Court Opinion

ID: 8991453
Source: CourtListenerOpinion
Date Created: 2022-11-27 12:14:43.726163+00
Date Added: 2024-06-11T17:10:55.822959
License: Public Domain

ORDER DENYING PETITION FOR REHEARING
July 31, 1991.
Defendants petition for rehearing, urging that the District Court’s findings in *256connection with the motion for preliminary-injunction resolved the disputed issue of fact.
Although the District Judge made findings of fact based on the conflicting evidence presented at the hearing on the preliminary injunction, that hearing was not consolidated with trial on the merits. Fed. R.Civ.P. 65. As pointed out by Wright and Miller, Federal Practice and Procedure § 2950, p. 494:
Although evidence received at a Rule 65(a) hearing may enter the trial record, the court’s findings of fact and conclusions of law with regard to the preliminary injunction are not binding at trial. Based, as they usually are, on incomplete evidence and a relatively hurried consideration of the issues, these provisional decisions should not be used outside the context in which they originally were rendered. Consequently, it is inappropriate for the court at a Rule 65(a) hearing to make findings of fact or conclusions of law that go beyond what is necessary to decide whether a preliminary injunction should be issued.1
Thus, although the District Court may make the same findings at trial, there are presently disputed issues of material fact.
Accordingly, the motion for rehearing is DENIED.
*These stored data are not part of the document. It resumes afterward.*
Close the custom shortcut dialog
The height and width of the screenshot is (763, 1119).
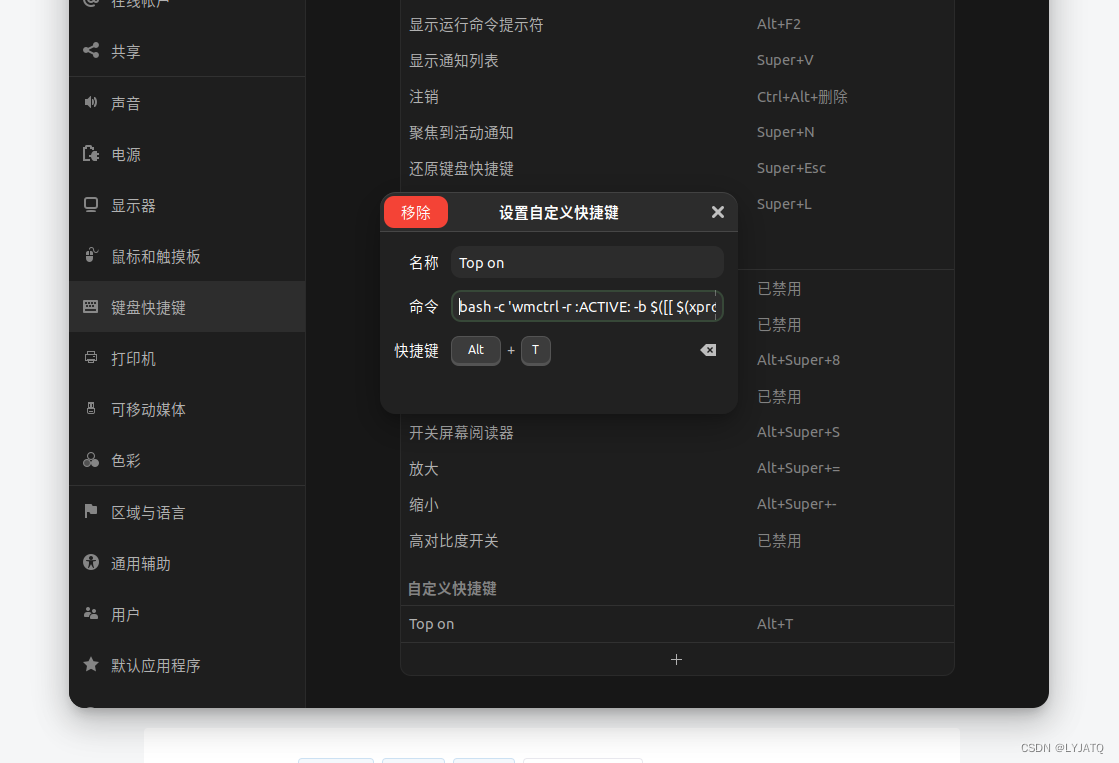click(717, 212)
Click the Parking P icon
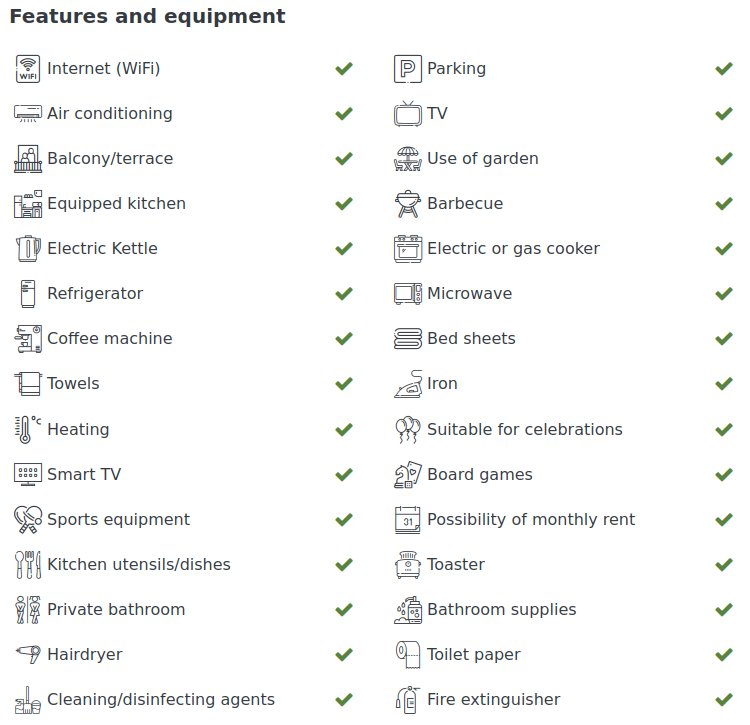Image resolution: width=750 pixels, height=725 pixels. [408, 69]
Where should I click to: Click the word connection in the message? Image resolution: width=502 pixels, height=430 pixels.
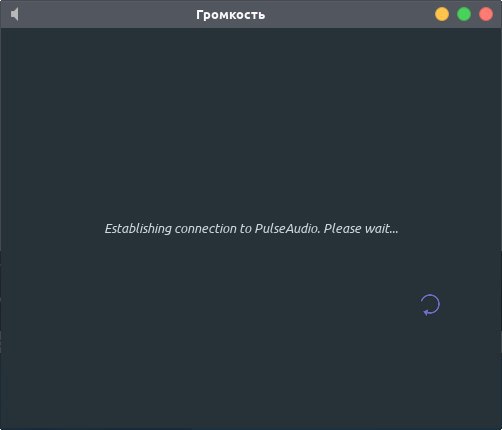coord(206,229)
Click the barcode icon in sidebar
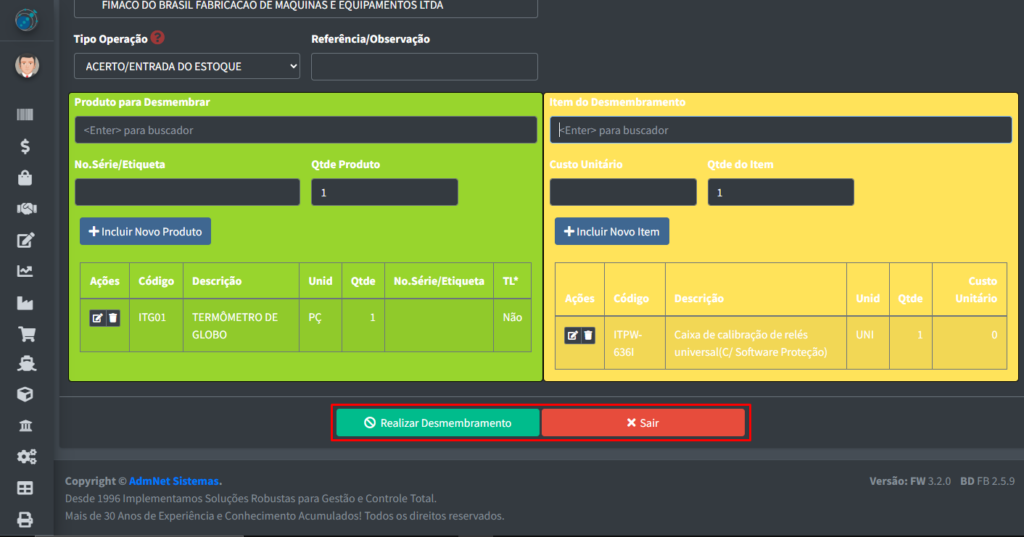Image resolution: width=1024 pixels, height=537 pixels. click(25, 115)
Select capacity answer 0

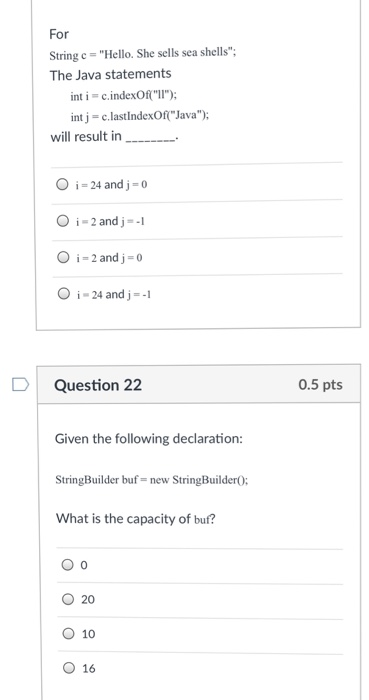[67, 565]
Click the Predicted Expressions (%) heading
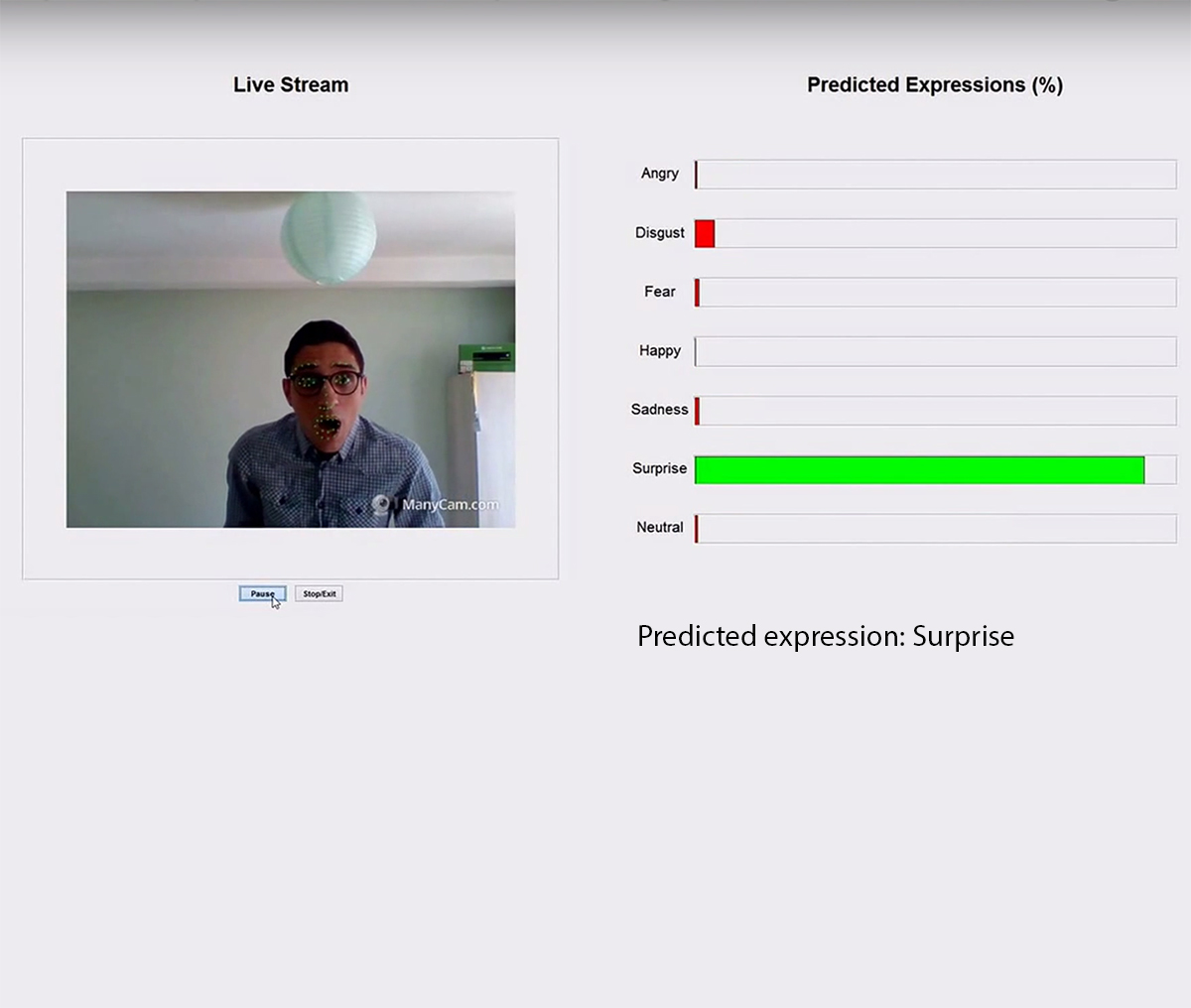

. Beyond what is necessary. Mayo v. Lakeland Highlands Canning Co., 1940, 309 U.S. 310, 60 S.Ct. 517, 84 L.Ed. 774 (it was serious error to find state statute unconstitutional after a preliminary injunction hearing when only questions before court were whether showing raised serious questions under federal constitution and state law and whether enforcement of act pending final hearing would cause plaintiffs irreparable harm.)